When a loved one dies it is normal to experience a range of overwhelming emotions.
You may find it difficult to cope with the everyday practical and emotional needs of your children alongside dealing with traumatic events surrounding the death and changes in your circumstances.
During the first few weeks there may be many people around you but after the funeral has taken place and everyone has returned to their own lives you may feel alone and isolated.
Although most people will try to be helpful and offer well-intentioned advice this can sometimes create even more confusion and make you feel as though no-one really understands your situation. However if you may be fortunate enough to have a close family/friend support network then do ask for their help as they will often be all too pleased to feel useful in some way.
Remember you need to look after yourself and involving another adult can help share the load
When talking to your child, be honest about what has happened, using words they can understand. It is important to let them know that they are still loved and very special and that you have time to listen to their fears and worries.
Try to use clear and simple words when talking to your child as they can often misinterpret the language we use.
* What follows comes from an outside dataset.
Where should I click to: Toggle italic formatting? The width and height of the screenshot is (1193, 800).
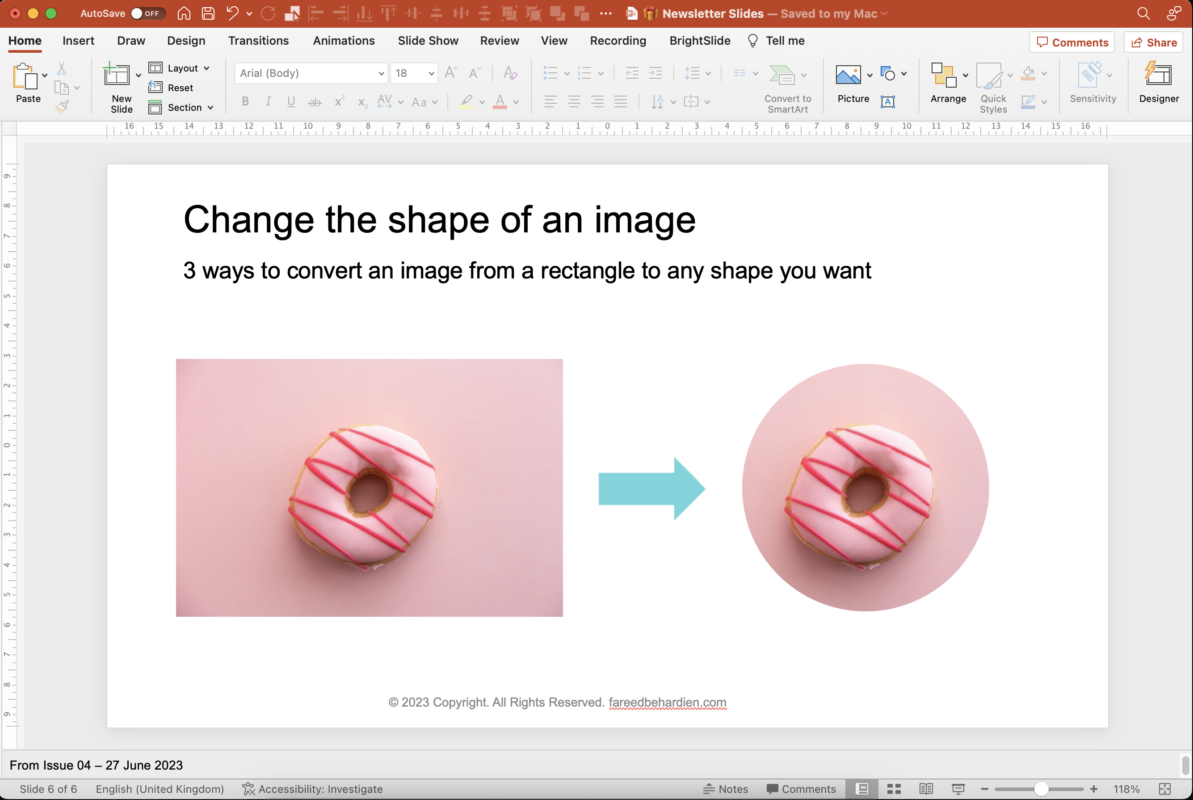click(x=267, y=101)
For example if you say ‘mummy fell asleep and did not wake up’, then a child may be afraid of going to sleep, or ‘we lost your granny’ as children could then fear becoming lost while out shopping etc.
It is important to let the school know what has happened as they can often be a great source of support for your child once they know and understand the impact of grief in children.
It's all right to cry with your child
Children may find it difficult to concentrate on their school-work and you may notice a change in their behaviour. These responses are normal and with appropriate support a child can begin to understand their feelings and rebuild their life again with your help.
Some children may become withdrawn while others may become angry or sad. All these are normal reactions. Children at different stages of development have different understandings of what death means and why people have to die.
Try to keep boundaries and routine as much as possible, this will help your child to understand that their daily life will continue.